『52ヘルツのくじらたち』町田そのこさん

本の紹介

届かない声に耳を澄ます

誰にも届かずに沈んでしまう声は、
ときに、自分でも気がつかないほど深い場所で痛み続けます。

この小説はそんな孤独に触れ、
「人は誰かの光になれる」という希望を優しく示してくれる一冊です。


この本をおすすめしたい方

  • 家族や人間関係に少し疲れを感じている方
  • 孤独を抱え、誰にも気づかれない痛みに苦しんでいる方
  • 誰かの優しさに救われたいと思う瞬間がある方


あらすじ(ネタバレなし)

52ヘルツのクジラとは、他のクジラが聞き取れない周波数で鳴く、世界でたった一頭のクジラ。

何も届かない、何も届けられない。
この世で一番孤独だと言われている。


自分の人生を家族に搾取されてきた貴瑚は、
過去を断ち切るように海辺の町へ移り住む。

そこで出会ったのは、母親に虐待され、「ムシ」と呼ばれる少年。
言葉をほとんど発さない彼に、貴瑚は「52」という名前を付ける。

孤独ゆえ愛を欲し、裏切られてきた彼らが出会い、新たな魂の物語が生まれる―。


心に残った言葉

  • 「わたしは、あんたの誰にも届かない52ヘルツの声を聴くよ。
    だからあんたの、あんたなりの言葉で話しな。全部、受け止めてあげる。」
  • 「ひとというのは最初こそ貰う側やけんど、いずれは与える側にならないかん。
    いつまでも、貰ってばかりじゃいかんのよ。」
  • 「どうか、その声が誰かに届きますように。
    優しく受け止めてもらえますように。」


感想(読書メモ)

孤独の深さは、誰にも測れないけれど、
誰の中にも確かに存在しています。

だからこそ、誰かが気づいてくれるだけで、
そばに居てくれるだけで、
胸の奥にしまいこんでいた痛みがゆっくりとほどけていくことがあります。

自分の痛みを口にするのは怖いけれど、
言葉にしなければ救われないこともある。

待っているだけでなく、
自分から一歩踏み出す勇気を、私はこの本からもらいました。

聞こえないふりをされ、
静かに消えていくしかなかった声。

そんな声を、しっかり救い上げられる人間になりたい。
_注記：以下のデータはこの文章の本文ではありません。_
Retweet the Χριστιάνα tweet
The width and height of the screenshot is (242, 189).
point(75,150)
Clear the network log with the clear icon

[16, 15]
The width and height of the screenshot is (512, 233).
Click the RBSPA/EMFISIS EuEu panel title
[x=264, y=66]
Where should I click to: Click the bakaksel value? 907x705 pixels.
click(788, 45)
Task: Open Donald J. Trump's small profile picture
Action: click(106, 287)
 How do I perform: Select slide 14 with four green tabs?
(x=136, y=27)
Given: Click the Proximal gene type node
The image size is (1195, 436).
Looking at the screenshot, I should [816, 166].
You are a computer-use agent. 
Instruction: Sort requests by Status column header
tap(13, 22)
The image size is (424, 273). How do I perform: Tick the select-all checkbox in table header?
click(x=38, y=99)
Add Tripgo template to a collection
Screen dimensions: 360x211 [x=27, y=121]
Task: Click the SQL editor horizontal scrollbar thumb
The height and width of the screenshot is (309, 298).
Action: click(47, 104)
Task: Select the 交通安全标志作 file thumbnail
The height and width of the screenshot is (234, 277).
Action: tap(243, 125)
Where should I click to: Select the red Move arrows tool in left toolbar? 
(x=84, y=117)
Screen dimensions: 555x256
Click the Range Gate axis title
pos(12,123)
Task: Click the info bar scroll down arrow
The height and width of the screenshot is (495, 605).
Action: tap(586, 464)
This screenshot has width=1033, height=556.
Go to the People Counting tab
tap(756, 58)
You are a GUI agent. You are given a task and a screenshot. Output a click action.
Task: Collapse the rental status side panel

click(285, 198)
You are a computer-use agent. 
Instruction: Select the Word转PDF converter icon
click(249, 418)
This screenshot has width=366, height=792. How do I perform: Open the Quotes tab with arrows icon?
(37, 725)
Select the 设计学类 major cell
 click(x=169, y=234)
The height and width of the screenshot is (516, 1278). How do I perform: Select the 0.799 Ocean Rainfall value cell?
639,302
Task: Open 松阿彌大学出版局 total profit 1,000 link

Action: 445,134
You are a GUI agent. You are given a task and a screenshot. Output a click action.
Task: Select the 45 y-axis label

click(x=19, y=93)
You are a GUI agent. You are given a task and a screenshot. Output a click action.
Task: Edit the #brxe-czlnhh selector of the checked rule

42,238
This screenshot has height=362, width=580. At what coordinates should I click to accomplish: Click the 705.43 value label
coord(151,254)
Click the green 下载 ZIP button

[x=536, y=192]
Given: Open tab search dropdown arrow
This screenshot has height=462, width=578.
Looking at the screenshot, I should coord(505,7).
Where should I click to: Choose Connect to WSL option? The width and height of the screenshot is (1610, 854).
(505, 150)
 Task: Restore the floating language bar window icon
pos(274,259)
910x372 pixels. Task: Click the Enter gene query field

そう思いました。


この本が教えてくれること

  • どんなに小さく、かすかな声でも、消えてしまうことはない。
    世界のどこかで、必ず受けとめてくれる人がいる。
  • 人は誰でも孤独を抱えて生きている。だからこそ、自分からそっと一歩踏み出す勇気が、未来を変えていく。
  • 自分の存在が、気がつかないところで誰かの光になっていることがある。

まとめ

どうしようもなく寂しさを感じるとき。
この本はきっと、
あなたのそばにいてくれる一冊になると思います。

ぜひ読んでみてください。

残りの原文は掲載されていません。